In between digging on his boss at the Gap (“School Spirit”) and critiquing the working world (“Spaceship”), Kanye meticulously weaved old soul samples—Chaka Khan on “Through The Wire” and Jamie Foxx on “Slow Jamz”—with layers of gospel (“I’ll Fly Away”).
I’m sure that a ton of rappers sampled both gospel and soul records before Kanye, but that’s irrelevant. On a debut record by a new hip hop artist, ditching the formulaic structure of hip hop for something a little organic is an extremely brave move and it paid off. For a kid like myself who only owned one other hip hop record at the time—Nellyville—it sounded refreshingly different. Now, almost ten years on and with a record collection reaching far into the thousands, The College Dropout is STILL one of the freshest records that I own. Somehow, Kanye managed to make music sound religious. If you don’t believe me, listen to “Never Let Me Down” after dousing a bad week with a bottle of cheap vodka and it’ll probably be the most cathartic thing you’ll ever experience.
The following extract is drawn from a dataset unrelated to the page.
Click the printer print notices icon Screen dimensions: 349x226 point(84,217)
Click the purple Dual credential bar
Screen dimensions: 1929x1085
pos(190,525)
The Mesh of Underground and Hip Hop Heavyweights
Because Kanye had just about forced himself into the world of hip hop on his own, he gave a leg-up to a bunch of other artists. On “Never Let Me Down,” he meshed together the poetical underground of J.Ivy with the all-illuminati-everything elite of Jay-Z. Other tracks saw conscious raps collective partnership of Talib Kweli and Common battling together on “Get ‘Em High,” while “Spaceship” featured both GLC and Consequence.
Unlike other rap albums of the past, the features on The College Dropout added rather than detracted to the record, seemingly planned with precision rather than tacked on as a last minute grab for some extra sales.